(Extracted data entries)
================

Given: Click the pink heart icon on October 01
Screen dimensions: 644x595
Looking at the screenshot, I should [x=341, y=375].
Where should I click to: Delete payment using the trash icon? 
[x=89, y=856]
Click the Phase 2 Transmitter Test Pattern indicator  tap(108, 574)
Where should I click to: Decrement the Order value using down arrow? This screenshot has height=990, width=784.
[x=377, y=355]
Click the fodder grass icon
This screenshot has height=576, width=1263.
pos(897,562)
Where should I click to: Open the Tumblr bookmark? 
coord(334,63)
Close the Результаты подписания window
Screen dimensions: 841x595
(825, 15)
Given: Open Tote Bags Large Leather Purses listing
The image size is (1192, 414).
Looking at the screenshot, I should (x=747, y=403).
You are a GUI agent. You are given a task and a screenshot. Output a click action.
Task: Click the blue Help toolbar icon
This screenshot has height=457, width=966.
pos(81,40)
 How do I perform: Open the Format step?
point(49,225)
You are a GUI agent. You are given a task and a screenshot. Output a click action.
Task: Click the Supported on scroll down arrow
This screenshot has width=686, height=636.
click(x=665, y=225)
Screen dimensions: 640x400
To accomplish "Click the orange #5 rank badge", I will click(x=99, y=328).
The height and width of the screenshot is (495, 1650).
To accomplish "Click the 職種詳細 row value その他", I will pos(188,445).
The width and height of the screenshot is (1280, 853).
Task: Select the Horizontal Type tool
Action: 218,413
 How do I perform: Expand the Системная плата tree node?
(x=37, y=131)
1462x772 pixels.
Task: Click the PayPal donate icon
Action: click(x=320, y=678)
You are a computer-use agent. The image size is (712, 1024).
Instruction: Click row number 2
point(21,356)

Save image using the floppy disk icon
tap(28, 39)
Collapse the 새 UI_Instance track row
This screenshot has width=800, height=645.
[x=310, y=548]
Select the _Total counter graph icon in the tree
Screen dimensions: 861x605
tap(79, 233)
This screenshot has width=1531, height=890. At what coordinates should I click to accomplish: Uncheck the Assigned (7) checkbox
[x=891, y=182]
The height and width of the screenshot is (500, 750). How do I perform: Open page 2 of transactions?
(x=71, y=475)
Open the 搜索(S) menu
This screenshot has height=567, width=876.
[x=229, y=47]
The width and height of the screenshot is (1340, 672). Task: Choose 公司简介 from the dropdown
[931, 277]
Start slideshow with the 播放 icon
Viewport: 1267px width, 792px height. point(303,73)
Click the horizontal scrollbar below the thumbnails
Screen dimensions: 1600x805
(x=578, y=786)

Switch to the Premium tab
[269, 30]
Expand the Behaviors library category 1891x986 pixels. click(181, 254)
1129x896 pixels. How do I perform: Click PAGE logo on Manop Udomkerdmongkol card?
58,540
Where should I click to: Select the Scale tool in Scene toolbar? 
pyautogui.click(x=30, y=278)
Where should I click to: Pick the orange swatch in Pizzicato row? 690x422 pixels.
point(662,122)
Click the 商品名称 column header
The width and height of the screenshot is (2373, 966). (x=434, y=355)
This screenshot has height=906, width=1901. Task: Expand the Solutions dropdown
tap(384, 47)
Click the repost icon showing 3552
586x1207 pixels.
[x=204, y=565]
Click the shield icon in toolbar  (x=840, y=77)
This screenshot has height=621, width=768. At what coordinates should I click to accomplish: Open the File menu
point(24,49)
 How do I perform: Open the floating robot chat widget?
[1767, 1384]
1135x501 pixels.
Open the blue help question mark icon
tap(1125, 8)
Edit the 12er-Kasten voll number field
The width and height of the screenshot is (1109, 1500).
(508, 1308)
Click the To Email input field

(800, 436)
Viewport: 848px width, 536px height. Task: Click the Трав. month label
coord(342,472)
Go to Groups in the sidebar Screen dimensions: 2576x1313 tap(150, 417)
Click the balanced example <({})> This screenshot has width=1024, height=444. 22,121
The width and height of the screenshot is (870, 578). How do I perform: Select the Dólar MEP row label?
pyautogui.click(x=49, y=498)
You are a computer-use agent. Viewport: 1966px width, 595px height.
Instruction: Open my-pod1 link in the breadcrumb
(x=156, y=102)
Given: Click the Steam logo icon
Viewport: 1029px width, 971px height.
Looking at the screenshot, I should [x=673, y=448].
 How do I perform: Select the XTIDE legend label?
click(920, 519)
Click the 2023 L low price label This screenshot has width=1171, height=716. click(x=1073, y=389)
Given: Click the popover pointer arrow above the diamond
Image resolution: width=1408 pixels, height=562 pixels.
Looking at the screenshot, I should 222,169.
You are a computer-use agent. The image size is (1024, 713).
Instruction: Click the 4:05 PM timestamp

================

◆ Assigned task: Transcribe each entry exactly as it appears.

◆ Response for this exercise:
Given: Click the pink heart icon on October 01
Screen dimensions: 644x595
Looking at the screenshot, I should [x=341, y=375].
Where should I click to: Delete payment using the trash icon? 
[x=89, y=856]
Click the Phase 2 Transmitter Test Pattern indicator  tap(108, 574)
Where should I click to: Decrement the Order value using down arrow? This screenshot has height=990, width=784.
[x=377, y=355]
Click the fodder grass icon
This screenshot has height=576, width=1263.
pos(897,562)
Where should I click to: Open the Tumblr bookmark? 
coord(334,63)
Close the Результаты подписания window
Screen dimensions: 841x595
(825, 15)
Given: Open Tote Bags Large Leather Purses listing
The image size is (1192, 414).
Looking at the screenshot, I should (x=747, y=403).
You are a GUI agent. You are given a task and a screenshot. Output a click action.
Task: Click the blue Help toolbar icon
This screenshot has height=457, width=966.
pos(81,40)
 How do I perform: Open the Format step?
point(49,225)
You are a GUI agent. You are given a task and a screenshot. Output a click action.
Task: Click the Supported on scroll down arrow
This screenshot has width=686, height=636.
click(x=665, y=225)
Screen dimensions: 640x400
To accomplish "Click the orange #5 rank badge", I will click(x=99, y=328).
The height and width of the screenshot is (495, 1650).
To accomplish "Click the 職種詳細 row value その他", I will pos(188,445).
The width and height of the screenshot is (1280, 853).
Task: Select the Horizontal Type tool
Action: 218,413
 How do I perform: Expand the Системная плата tree node?
(x=37, y=131)
1462x772 pixels.
Task: Click the PayPal donate icon
Action: click(x=320, y=678)
You are a computer-use agent. The image size is (712, 1024).
Instruction: Click row number 2
point(21,356)

Save image using the floppy disk icon
tap(28, 39)
Collapse the 새 UI_Instance track row
This screenshot has width=800, height=645.
[x=310, y=548]
Select the _Total counter graph icon in the tree
Screen dimensions: 861x605
tap(79, 233)
This screenshot has width=1531, height=890. At what coordinates should I click to accomplish: Uncheck the Assigned (7) checkbox
[x=891, y=182]
The height and width of the screenshot is (500, 750). How do I perform: Open page 2 of transactions?
(x=71, y=475)
Open the 搜索(S) menu
This screenshot has height=567, width=876.
[x=229, y=47]
The width and height of the screenshot is (1340, 672). Task: Choose 公司简介 from the dropdown
[931, 277]
Start slideshow with the 播放 icon
Viewport: 1267px width, 792px height. point(303,73)
Click the horizontal scrollbar below the thumbnails
Screen dimensions: 1600x805
(x=578, y=786)

Switch to the Premium tab
[269, 30]
Expand the Behaviors library category 1891x986 pixels. click(181, 254)
1129x896 pixels. How do I perform: Click PAGE logo on Manop Udomkerdmongkol card?
58,540
Where should I click to: Select the Scale tool in Scene toolbar? 
pyautogui.click(x=30, y=278)
Where should I click to: Pick the orange swatch in Pizzicato row? 690x422 pixels.
point(662,122)
Click the 商品名称 column header
The width and height of the screenshot is (2373, 966). (x=434, y=355)
This screenshot has height=906, width=1901. Task: Expand the Solutions dropdown
tap(384, 47)
Click the repost icon showing 3552
586x1207 pixels.
[x=204, y=565]
Click the shield icon in toolbar  (x=840, y=77)
This screenshot has height=621, width=768. At what coordinates should I click to accomplish: Open the File menu
point(24,49)
 How do I perform: Open the floating robot chat widget?
[1767, 1384]
1135x501 pixels.
Open the blue help question mark icon
tap(1125, 8)
Edit the 12er-Kasten voll number field
The width and height of the screenshot is (1109, 1500).
(508, 1308)
Click the To Email input field

(800, 436)
Viewport: 848px width, 536px height. Task: Click the Трав. month label
coord(342,472)
Go to Groups in the sidebar Screen dimensions: 2576x1313 tap(150, 417)
Click the balanced example <({})> This screenshot has width=1024, height=444. 22,121
The width and height of the screenshot is (870, 578). How do I perform: Select the Dólar MEP row label?
pyautogui.click(x=49, y=498)
You are a computer-use agent. Viewport: 1966px width, 595px height.
Instruction: Open my-pod1 link in the breadcrumb
(x=156, y=102)
Given: Click the Steam logo icon
Viewport: 1029px width, 971px height.
Looking at the screenshot, I should [x=673, y=448].
 How do I perform: Select the XTIDE legend label?
click(920, 519)
Click the 2023 L low price label This screenshot has width=1171, height=716. click(x=1073, y=389)
Given: Click the popover pointer arrow above the diamond
Image resolution: width=1408 pixels, height=562 pixels.
Looking at the screenshot, I should 222,169.
You are a computer-use agent. The image size is (1024, 713).
Instruction: Click the 4:05 PM timestamp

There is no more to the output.